Japan’s government on Friday warned of the fallout from the yen’s rapid depreciation after the currency tumbled to a new 24-year low against the US dollar, saying it is ready to take ‘appropriate action’ to bring stability in collaboration with the monetary authorities of other countries. nations.
Volatility in foreign exchange markets has “increased somewhat”, Finance Minister Shunichi Suzuki told a news conference, adding that the government was monitoring currency movements “with a heightened sense of vigilance”.
“We have agreement among the Group of Seven and others that excessive volatility and disorderly movements in exchange rates can negatively impact economic and financial stability,” Suzuki said.
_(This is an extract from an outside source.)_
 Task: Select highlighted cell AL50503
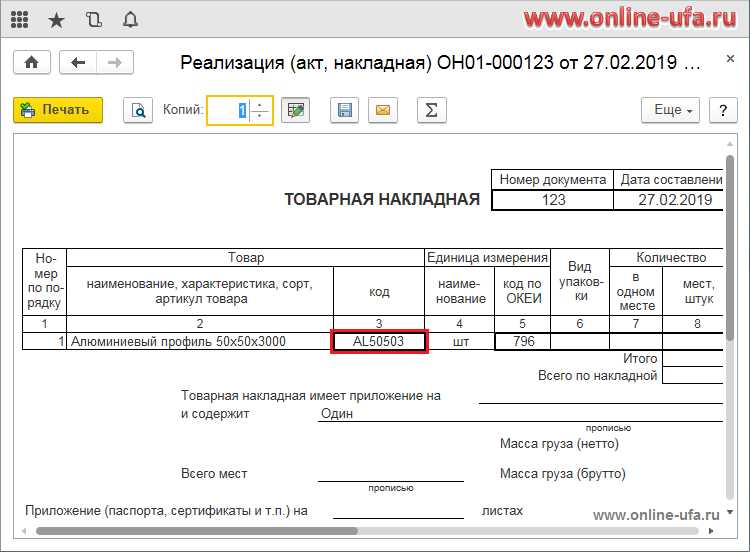(380, 342)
Aggressive interest rate hikes by the US Federal Reserve weakened the yen against the dollar as the Bank of Japan said it did not plan to change its ultra-low rate policy. The Fed is expected to continue to rise, putting more pressure on the yen.
The US dollar was trading in the lower 140 yen zone on Friday.
A weak yen is a double-edged sword for Japan as it helps exporters by increasing overseas profits once repatriated, but it also inflates import costs for energy and other raw materials, a puzzle for resource-scarce Japan.
Japan’s top government spokesman, Hirokazu Matsuno, reiterated that currency movements should be stable and reflect economic fundamentals, adding, “Rapid fluctuations are not desirable.”
The yen’s breakout of the psychologically important 140 line is seen by some forex analysts as a sign that further falls could follow, with US economic data becoming sharper for any hint at the pace of further rate hikes by the Fed.